Consider the reasons you want to grey rock, and whether they could be solved another way. If you want a toxic family member to leave you alone, have you already communicated that you need space and boundaries? If you need to maintain emotional distance from a co-parent, have you practiced other emotion regulation skills to reduce conflict? Some of these require us to sit with more discomfort, but they can protect our wider networks and improve our relationships in the long run.
If you’ve concluded that grey rocking is the logical next step, whether you communicate the need to change your communication style or not depends on you and your unique relationship.
If you’re experiencing high conflict in relationships, licensed mental health practitioners can help you explore what’s going on and practice the skills to enjoy healthier relationships. This can be especially useful if high relationship conflict is a pattern, and if grey rocking is the first conflict management strategy you turn to.
Grey rocking was originally described as a way to lose the interest of narcissists, but it can also be applied to any relationship in which you want to maintain civility yet remove any level of emotional closeness. This can come at a cost to you and other relationships, so it should be considered a last resort option.
Your attachment style plays into how likely you might be to use the grey rock method and the emotions you might experience. If you don’t know your current attachment style (it can change!), take our free attachment test.
The grey rock method was originally described as a way to make narcissists lose interest by becoming boring to them. We need more research to determine whether it actually works.

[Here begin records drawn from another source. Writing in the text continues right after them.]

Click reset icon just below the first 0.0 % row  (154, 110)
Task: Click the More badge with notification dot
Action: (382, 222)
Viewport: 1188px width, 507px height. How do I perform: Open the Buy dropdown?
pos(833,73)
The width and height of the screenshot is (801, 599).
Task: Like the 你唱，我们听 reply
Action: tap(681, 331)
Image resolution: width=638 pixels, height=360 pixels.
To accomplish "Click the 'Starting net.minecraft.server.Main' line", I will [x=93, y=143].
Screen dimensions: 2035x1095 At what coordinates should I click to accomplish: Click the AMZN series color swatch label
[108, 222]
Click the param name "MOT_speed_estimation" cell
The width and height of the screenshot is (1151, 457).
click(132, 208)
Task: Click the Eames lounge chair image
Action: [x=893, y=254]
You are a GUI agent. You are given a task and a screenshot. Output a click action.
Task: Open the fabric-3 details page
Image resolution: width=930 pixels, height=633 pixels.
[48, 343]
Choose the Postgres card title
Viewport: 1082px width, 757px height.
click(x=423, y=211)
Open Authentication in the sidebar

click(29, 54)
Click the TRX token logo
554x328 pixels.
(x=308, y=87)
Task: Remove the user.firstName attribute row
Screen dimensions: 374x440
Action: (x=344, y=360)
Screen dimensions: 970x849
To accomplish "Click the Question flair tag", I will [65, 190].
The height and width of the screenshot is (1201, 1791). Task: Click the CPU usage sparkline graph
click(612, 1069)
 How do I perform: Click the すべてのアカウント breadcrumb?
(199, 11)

Grey rocking is a form of low contact, where contact is kept to the bare minimum necessary to maintain a working relationship. No contact generally involves no contact at all.
The grey rock method is when you suppress emotional responses or personal information in communication and only respond as much as necessary. In theory, this reduces conflict in high-conflict relationships.
If all other avenues and healthy communication have been attempted, the grey rock method could be used to protect your well-being and your working relationship with your co-parent. Further, it could protect your child from the impact of conflict in your relationship. There will still be costs to yourself and others when you use the grey rock method, so consider how these weigh up against the benefits.